Purpose: Historically for Cyberknife, long computation time was a barrier to using Monte Carlo (MC) instead of Ray Tracing (RT) for repeat and final dose calculations during plan optimization. With current computing power, MC can be used during optimization for more accurate dose calculations. In this study, the impact of changing the primary engine from RT to MC was evaluated for radiosurgery treatment planning of vestibular schwannoma with varying target sizes.
Methods: Retrospective analysis was performed in Precision v220.127.116.11 for 23 vestibular schwannoma patients treated at our institution to an Rx of 18Gy in 3 fractions. The mean GTV volume was 2.6+/-3.7cc. From the MC and RT calculations for each patient, we extracted the minimum dose to the GTV, the percent PTV volume receiving the full Rx, and the maximum dose to the PRV of the ipsilateral cochlea. Results were evaluated against 3 GTV sizes: >5cc, 1.5-5cc, and <1.5cc.

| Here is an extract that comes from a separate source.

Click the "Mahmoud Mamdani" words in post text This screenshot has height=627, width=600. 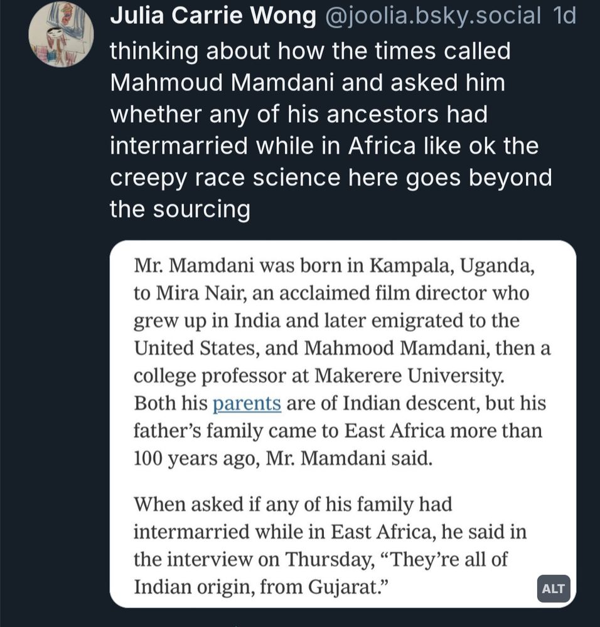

Results: For the minimum dose to the GTV, MC vs RT results showed minimal sensitivity to target sizes >5cc. For the second (1.5–5cc) and third (<1.5cc) bins, MC was higher by an average of 2% and 3.5%, respectively. This implies that with MC-based optimization that maintains the nominal Rx, future patients will, on average, receive a lower actual dose to the GTV by the amounts above. Dose to the neighboring OARs will be lower (an aside: for the PRV of the ipsilateral cochlea, MC results were higher by 1%, 2.5% and 5% for the above bins, respectively). The change in the percent PTV receiving full Rx changed by -1.0 +/-3.3%, implying the need for a small scaling in either direction with MC-based optimization.
Conclusion: Switching from RT- to MC-based optimization is not expected to affect the continuity of historical clinical outcomes for vestibular schwannoma patients, including small targets.